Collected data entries
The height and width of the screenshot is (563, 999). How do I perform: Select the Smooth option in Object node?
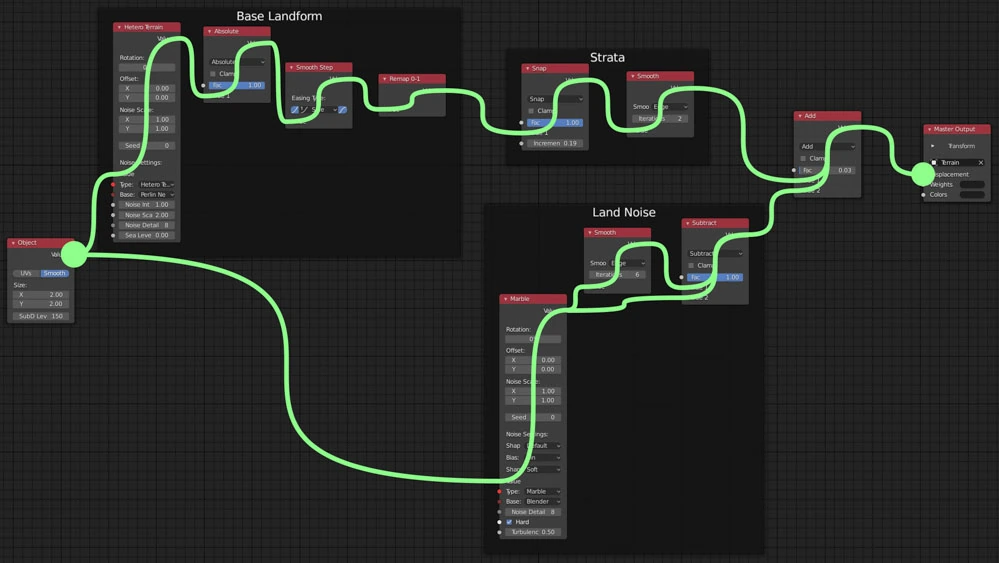point(55,273)
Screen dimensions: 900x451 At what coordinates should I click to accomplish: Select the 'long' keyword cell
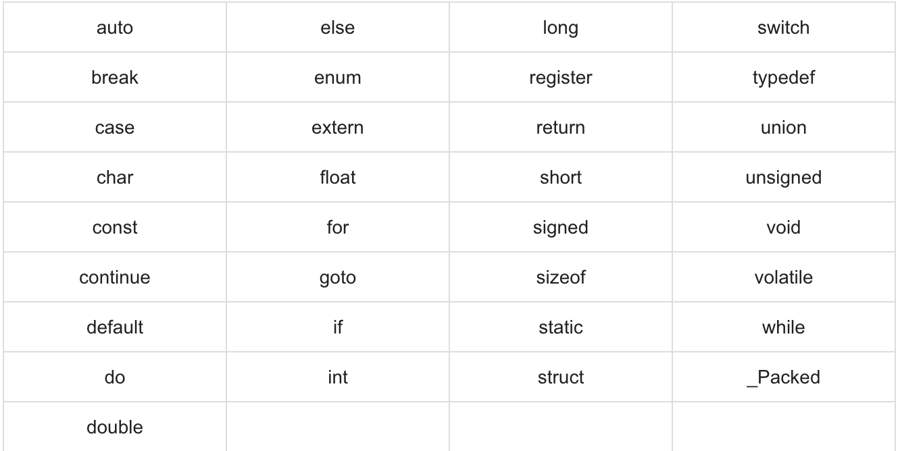(561, 28)
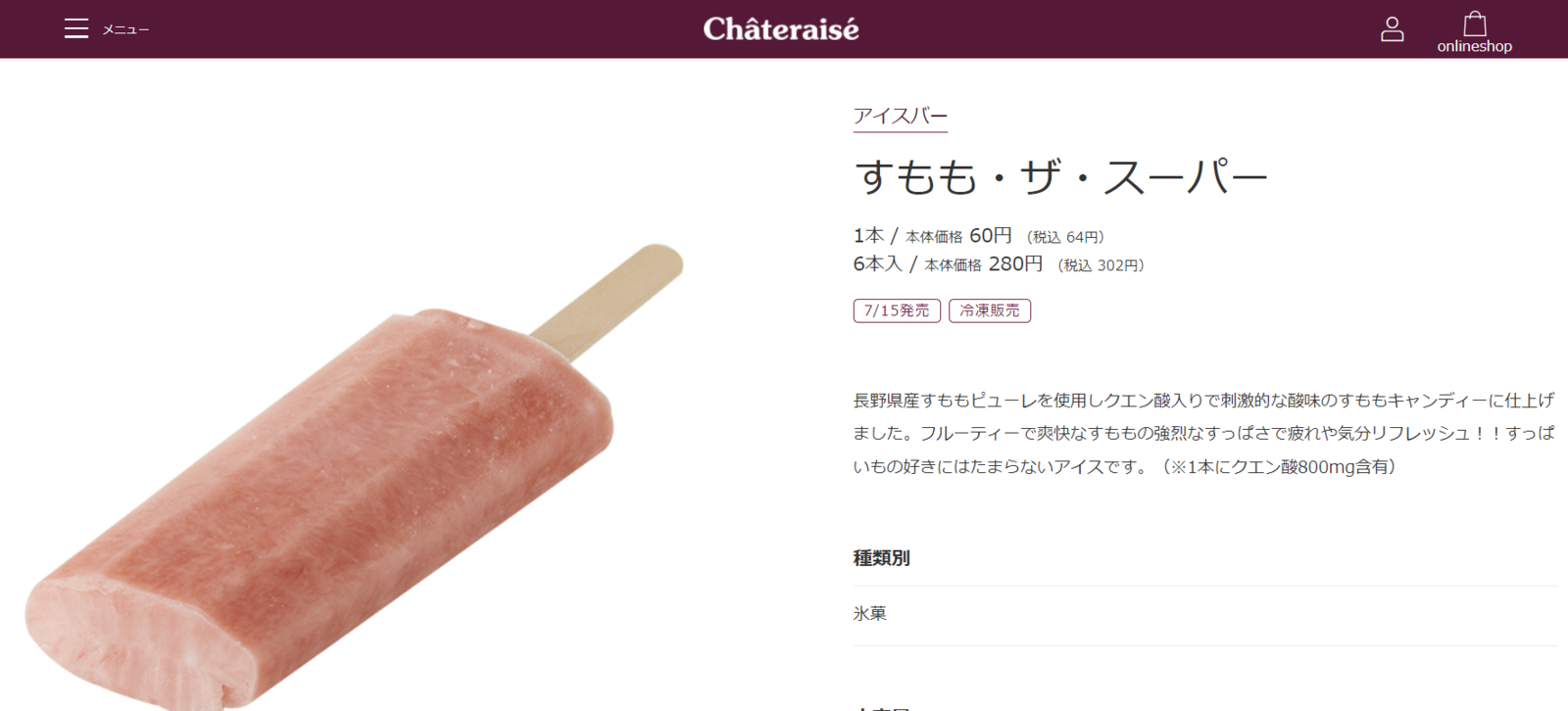The height and width of the screenshot is (711, 1568).
Task: Open the onlineshop bag icon
Action: (1475, 24)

**Work to complete:** Your reply should be the full data above, copied exactly, with no pictures in it.

**Task output:**
The height and width of the screenshot is (563, 999). How do I perform: Select the Smooth option in Object node?
point(55,273)
Screen dimensions: 900x451 At what coordinates should I click to accomplish: Select the 'long' keyword cell
(561, 28)
The height and width of the screenshot is (711, 1568).
Task: Open the onlineshop bag icon
Action: (1475, 24)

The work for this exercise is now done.